I'm from the South.
And please don't tell me that Florida isn't the South. Maybe South Florida, isn't but the rest of Florida is.
Anyway, a pleasant catch-up with an old friend was almost ruined by poo-pooing the South. The old friend had re-located down south and was talking about how different it was. But what began to irritate me in that narrative was the insinuation that the South had some monopoly on racism. It doesn't, it just was manifested differently and it is more blatent and in your face. Northern racism is more subtle, harder to pin down and is slimer than an eel in that it allows the Northern racist to claim innocence. Martin Luther King had the darnest problem with Chicago, and Detroit, L.A., and Boston (think bussing in the 70s) aren't necessarily racial utopias where equality flows. And just because the area where one grew up didn't have any black, or Native American, or brown Latinos around to bother discriminating against, does not make one better than the Southerner who is being judged.

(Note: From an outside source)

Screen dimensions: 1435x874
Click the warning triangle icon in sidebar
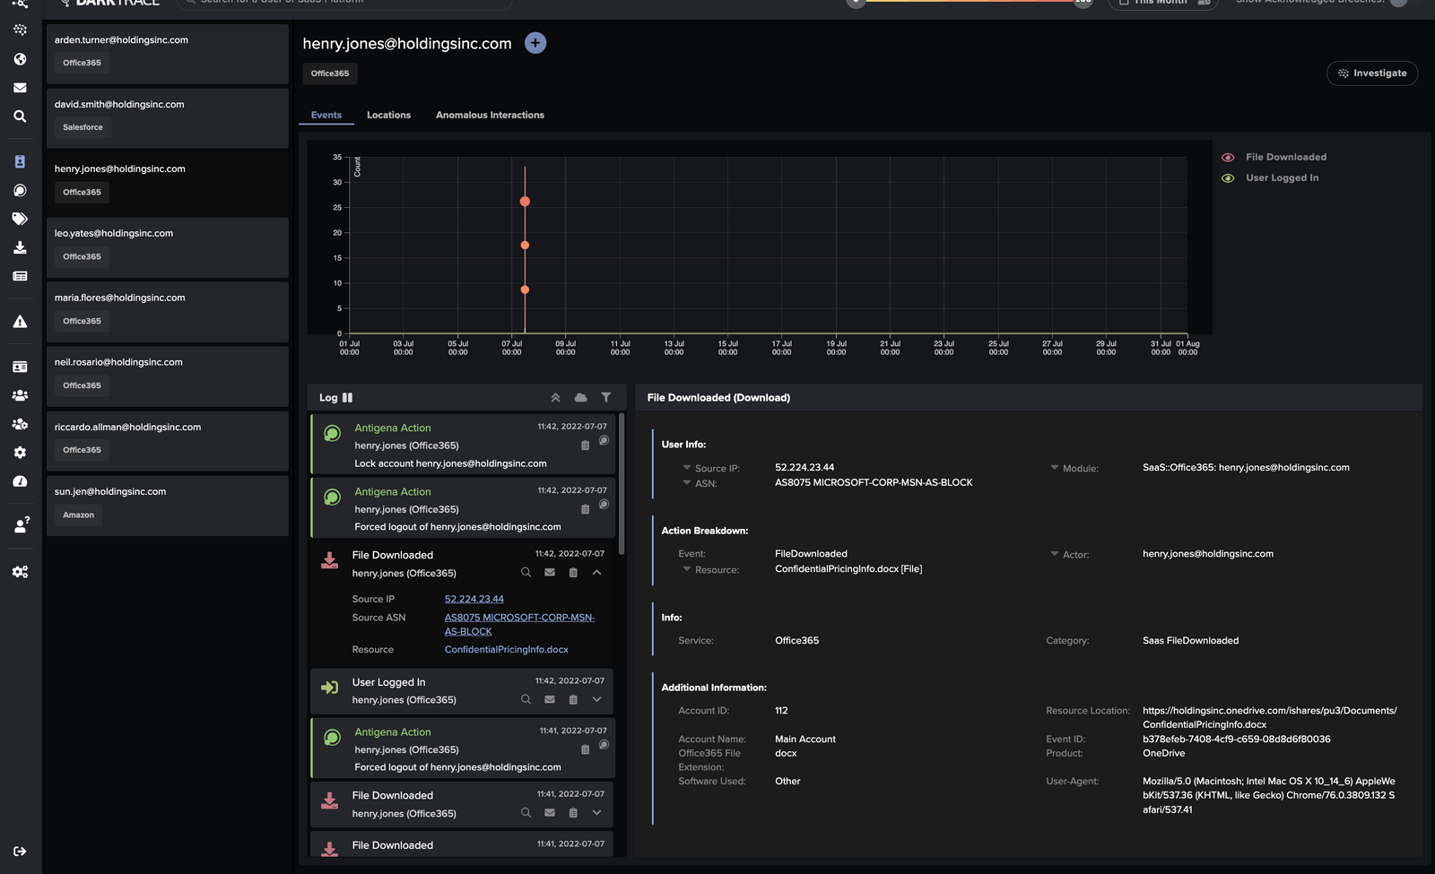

I also felt the need to speak out against the other form of white superiority, where the brown, native or whatever person is given the signal that he or she or his or her people are too incompetent to do anything and must be saved, rescued, placed in permanent dependence by the White man. Energy by the hero white is spent to focus on the goodness of the white and the pitiful plight of the brown, rather than truely enpowering the brown enough to help his/her ownself. Pity rather than commpassion.
2 comments:
Here's how I've heard the difference between southern and northern racism explained: A southern racist doesn't care how close blacks get, as long as they don't get too high. A northern racist doesn't care how high blacks get, as long as they don't get too close.
Not too many weeks ago a good ole Georgia boy told me the same thing.